The military hopes to push fighters out
of Christian villages in the south [AFP]

The Philippine military has launched attacks on Muslim fighters in the country's south, prompting thousands of people to flee their homes.

Officials said fighting started on Sunday after hundreds of fighters with the Moro Islamic Liberation Front (MILF) defied an ultimatum to withdraw from Christian villages.

At least six soldiers were wounded in clashes with MILF fighters in the farming villages in Aleosan and Pikit, two of four rural townships of North Cotabato province, said Diosdado Carreon, an army colonel of the 40th infantry battalion.

DXMS, a Catholic church-run radio station, reported that at least three soldiers and an undetermined number of MILF fighters were killed.

The military has not confirmed those deaths.

Villagers flee

The clashes have displaced up to 100,000 villagers in North Cotabato.

Residents of the predominantly Christian province have struggled to recover after Typhoon Fengshen ravaged farmlands in June.

"We haven't fully recovered from a natural disaster and now we're again being battered by a man-made calamity," Jesus Sacdalan, the provincial governor, was quoted by the Associated Press as saying.

Sacdalan said that the MILF fighters had looted newly harvested rice, stolen cattle, destroyed farms and set fire to 82 houses in the villages they occupied in recent weeks.

The government had given the estimated 800 to 1,000 fighters until August 9 to vacate several villages they had occupied in violation of a 2003 ceasefire.

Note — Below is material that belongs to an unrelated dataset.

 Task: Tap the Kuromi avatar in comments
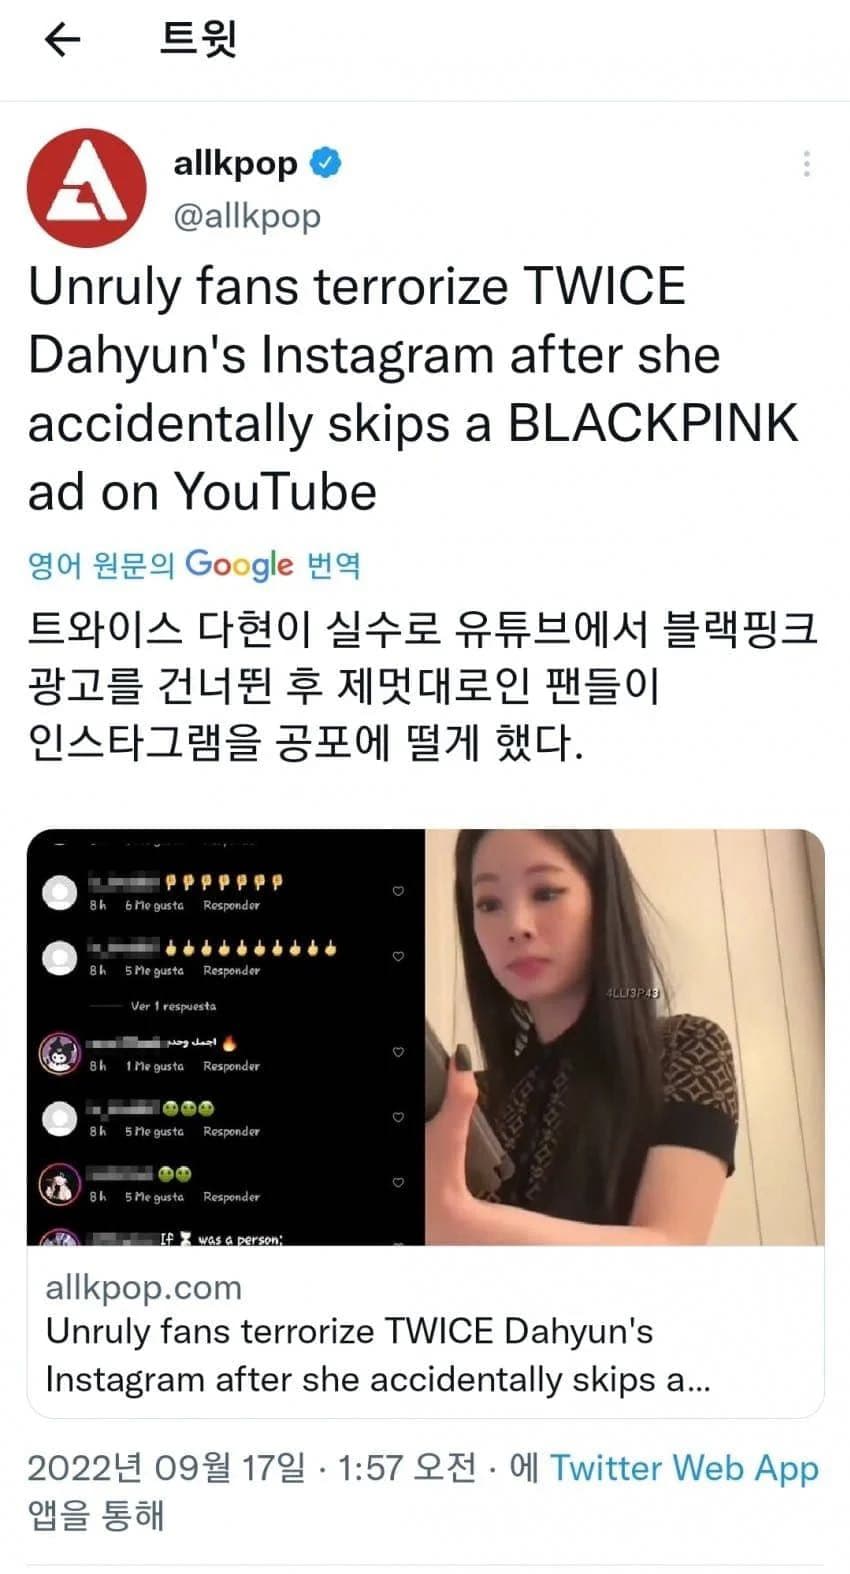(x=59, y=1054)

The fighters were ordered by their leaders to pull back from the occupied villages after discussions between MILF and Philippine officials on Saturday, but the fighters later complained that their withdrawal was hampered by government troops and armed villagers.

'Bandit group'

Eid Kabalu, a MILF spokesman, said some pro-military groups shot and wounded one MILF fighter on Saturday, prompting others to delay their withdrawal for fear they could also come under attack.

Kabalu said MILF commanders were willing to withdraw if there was a government assurance they would not be attacked.

Military officials denied Kabalu's claim, saying the fighters had refused to leave the villages.

In a statement the Philippine's military said fighters in the villages "degenerated into a plain bandit group".

"All peaceful avenues have been exhausted to resolve the conflict," Brigadier General Jorge Segovia, from the Philippines military, said in the statement. 

"We are now compelled to resort to the application of proportionate and justifiable force so that peace and order may be restored in North Cotabato."

Segovia stressed that the government assaults were not directed against the whole of the MILF, which has a truce with government troops.